### THE PROBLEM
Copying each record below exactly is the whole task.

☆ ☆ ☆

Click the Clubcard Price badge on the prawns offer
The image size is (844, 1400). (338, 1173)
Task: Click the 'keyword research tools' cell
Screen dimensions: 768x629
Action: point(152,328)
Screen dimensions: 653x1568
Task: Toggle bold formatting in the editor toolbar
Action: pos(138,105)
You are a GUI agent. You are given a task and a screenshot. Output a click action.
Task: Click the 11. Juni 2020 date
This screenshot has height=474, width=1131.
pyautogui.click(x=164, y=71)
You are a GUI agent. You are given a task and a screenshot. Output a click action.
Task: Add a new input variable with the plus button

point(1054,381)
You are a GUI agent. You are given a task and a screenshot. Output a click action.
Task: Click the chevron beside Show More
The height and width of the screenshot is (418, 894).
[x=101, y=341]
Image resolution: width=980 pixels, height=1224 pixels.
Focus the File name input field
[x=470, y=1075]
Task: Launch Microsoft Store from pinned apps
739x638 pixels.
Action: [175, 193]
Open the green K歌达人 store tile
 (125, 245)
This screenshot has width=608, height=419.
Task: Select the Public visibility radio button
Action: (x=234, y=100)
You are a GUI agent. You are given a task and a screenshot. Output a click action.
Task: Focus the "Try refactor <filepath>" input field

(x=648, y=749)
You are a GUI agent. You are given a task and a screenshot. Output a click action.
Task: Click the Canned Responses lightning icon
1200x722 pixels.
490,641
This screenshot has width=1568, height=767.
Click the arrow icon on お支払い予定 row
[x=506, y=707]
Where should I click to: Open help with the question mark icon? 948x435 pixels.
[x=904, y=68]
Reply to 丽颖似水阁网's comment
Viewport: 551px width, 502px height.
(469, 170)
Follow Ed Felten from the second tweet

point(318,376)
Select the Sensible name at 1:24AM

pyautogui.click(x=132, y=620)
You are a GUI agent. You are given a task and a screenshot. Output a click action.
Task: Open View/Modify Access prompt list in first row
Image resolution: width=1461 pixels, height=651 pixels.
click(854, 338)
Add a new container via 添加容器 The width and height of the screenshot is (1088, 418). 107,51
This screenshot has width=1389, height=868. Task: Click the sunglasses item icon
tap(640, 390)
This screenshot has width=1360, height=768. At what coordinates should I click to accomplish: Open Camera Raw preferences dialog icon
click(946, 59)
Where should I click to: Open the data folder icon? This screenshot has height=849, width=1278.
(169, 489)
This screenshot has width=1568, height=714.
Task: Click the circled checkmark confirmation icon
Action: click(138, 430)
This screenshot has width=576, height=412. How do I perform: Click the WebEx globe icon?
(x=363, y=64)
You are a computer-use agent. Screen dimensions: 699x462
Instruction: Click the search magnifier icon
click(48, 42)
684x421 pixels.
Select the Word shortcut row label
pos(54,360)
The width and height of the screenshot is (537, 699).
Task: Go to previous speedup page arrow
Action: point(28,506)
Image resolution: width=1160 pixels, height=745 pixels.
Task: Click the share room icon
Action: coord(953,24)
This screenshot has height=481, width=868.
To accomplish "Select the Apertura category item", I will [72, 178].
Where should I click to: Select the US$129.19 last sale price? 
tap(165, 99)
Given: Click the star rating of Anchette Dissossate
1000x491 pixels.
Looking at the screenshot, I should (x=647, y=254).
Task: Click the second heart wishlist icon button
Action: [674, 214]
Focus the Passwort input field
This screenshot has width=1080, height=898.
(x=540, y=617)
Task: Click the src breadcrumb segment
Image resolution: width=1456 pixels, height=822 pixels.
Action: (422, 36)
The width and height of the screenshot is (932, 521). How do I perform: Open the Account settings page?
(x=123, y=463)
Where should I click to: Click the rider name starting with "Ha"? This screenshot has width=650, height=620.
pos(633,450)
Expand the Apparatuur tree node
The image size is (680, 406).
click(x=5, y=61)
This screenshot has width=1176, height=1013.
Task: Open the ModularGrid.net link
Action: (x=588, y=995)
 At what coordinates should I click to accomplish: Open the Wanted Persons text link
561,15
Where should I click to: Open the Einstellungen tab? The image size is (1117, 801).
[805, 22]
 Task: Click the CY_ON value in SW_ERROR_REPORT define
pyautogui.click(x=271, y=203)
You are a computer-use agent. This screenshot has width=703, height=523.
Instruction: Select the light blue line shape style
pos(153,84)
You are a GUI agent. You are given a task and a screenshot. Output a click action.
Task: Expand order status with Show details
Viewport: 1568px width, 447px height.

☆ ☆ ☆

### WORKED SOLUTION
Click the Clubcard Price badge on the prawns offer
The image size is (844, 1400). (338, 1173)
Task: Click the 'keyword research tools' cell
Screen dimensions: 768x629
Action: point(152,328)
Screen dimensions: 653x1568
Task: Toggle bold formatting in the editor toolbar
Action: pos(138,105)
You are a GUI agent. You are given a task and a screenshot. Output a click action.
Task: Click the 11. Juni 2020 date
This screenshot has height=474, width=1131.
pyautogui.click(x=164, y=71)
You are a GUI agent. You are given a task and a screenshot. Output a click action.
Task: Add a new input variable with the plus button

point(1054,381)
You are a GUI agent. You are given a task and a screenshot. Output a click action.
Task: Click the chevron beside Show More
The height and width of the screenshot is (418, 894).
[x=101, y=341]
Image resolution: width=980 pixels, height=1224 pixels.
Focus the File name input field
[x=470, y=1075]
Task: Launch Microsoft Store from pinned apps
739x638 pixels.
Action: [175, 193]
Open the green K歌达人 store tile
 (125, 245)
This screenshot has width=608, height=419.
Task: Select the Public visibility radio button
Action: (x=234, y=100)
You are a GUI agent. You are given a task and a screenshot. Output a click action.
Task: Focus the "Try refactor <filepath>" input field

(x=648, y=749)
You are a GUI agent. You are given a task and a screenshot. Output a click action.
Task: Click the Canned Responses lightning icon
1200x722 pixels.
490,641
This screenshot has width=1568, height=767.
Click the arrow icon on お支払い予定 row
[x=506, y=707]
Where should I click to: Open help with the question mark icon? 948x435 pixels.
[x=904, y=68]
Reply to 丽颖似水阁网's comment
Viewport: 551px width, 502px height.
(469, 170)
Follow Ed Felten from the second tweet

point(318,376)
Select the Sensible name at 1:24AM

pyautogui.click(x=132, y=620)
You are a GUI agent. You are given a task and a screenshot. Output a click action.
Task: Open View/Modify Access prompt list in first row
Image resolution: width=1461 pixels, height=651 pixels.
click(854, 338)
Add a new container via 添加容器 The width and height of the screenshot is (1088, 418). 107,51
This screenshot has width=1389, height=868. Task: Click the sunglasses item icon
tap(640, 390)
This screenshot has width=1360, height=768. At what coordinates should I click to accomplish: Open Camera Raw preferences dialog icon
click(946, 59)
Where should I click to: Open the data folder icon? This screenshot has height=849, width=1278.
(169, 489)
This screenshot has width=1568, height=714.
Task: Click the circled checkmark confirmation icon
Action: click(138, 430)
This screenshot has width=576, height=412. How do I perform: Click the WebEx globe icon?
(x=363, y=64)
You are a computer-use agent. Screen dimensions: 699x462
Instruction: Click the search magnifier icon
click(48, 42)
684x421 pixels.
Select the Word shortcut row label
pos(54,360)
The width and height of the screenshot is (537, 699).
Task: Go to previous speedup page arrow
Action: point(28,506)
Image resolution: width=1160 pixels, height=745 pixels.
Task: Click the share room icon
Action: coord(953,24)
This screenshot has height=481, width=868.
To accomplish "Select the Apertura category item", I will [72, 178].
Where should I click to: Select the US$129.19 last sale price? 
tap(165, 99)
Given: Click the star rating of Anchette Dissossate
1000x491 pixels.
Looking at the screenshot, I should (x=647, y=254).
Task: Click the second heart wishlist icon button
Action: [674, 214]
Focus the Passwort input field
This screenshot has width=1080, height=898.
(x=540, y=617)
Task: Click the src breadcrumb segment
Image resolution: width=1456 pixels, height=822 pixels.
Action: (422, 36)
The width and height of the screenshot is (932, 521). How do I perform: Open the Account settings page?
(x=123, y=463)
Where should I click to: Click the rider name starting with "Ha"? This screenshot has width=650, height=620.
pos(633,450)
Expand the Apparatuur tree node
The image size is (680, 406).
click(x=5, y=61)
This screenshot has width=1176, height=1013.
Task: Open the ModularGrid.net link
Action: (x=588, y=995)
 At what coordinates should I click to accomplish: Open the Wanted Persons text link
561,15
Where should I click to: Open the Einstellungen tab? The image size is (1117, 801).
[805, 22]
 Task: Click the CY_ON value in SW_ERROR_REPORT define
pyautogui.click(x=271, y=203)
You are a computer-use agent. This screenshot has width=703, height=523.
Instruction: Select the light blue line shape style
pos(153,84)
You are a GUI agent. You are given a task and a screenshot. Output a click action.
Task: Expand order status with Show details
Viewport: 1568px width, 447px height.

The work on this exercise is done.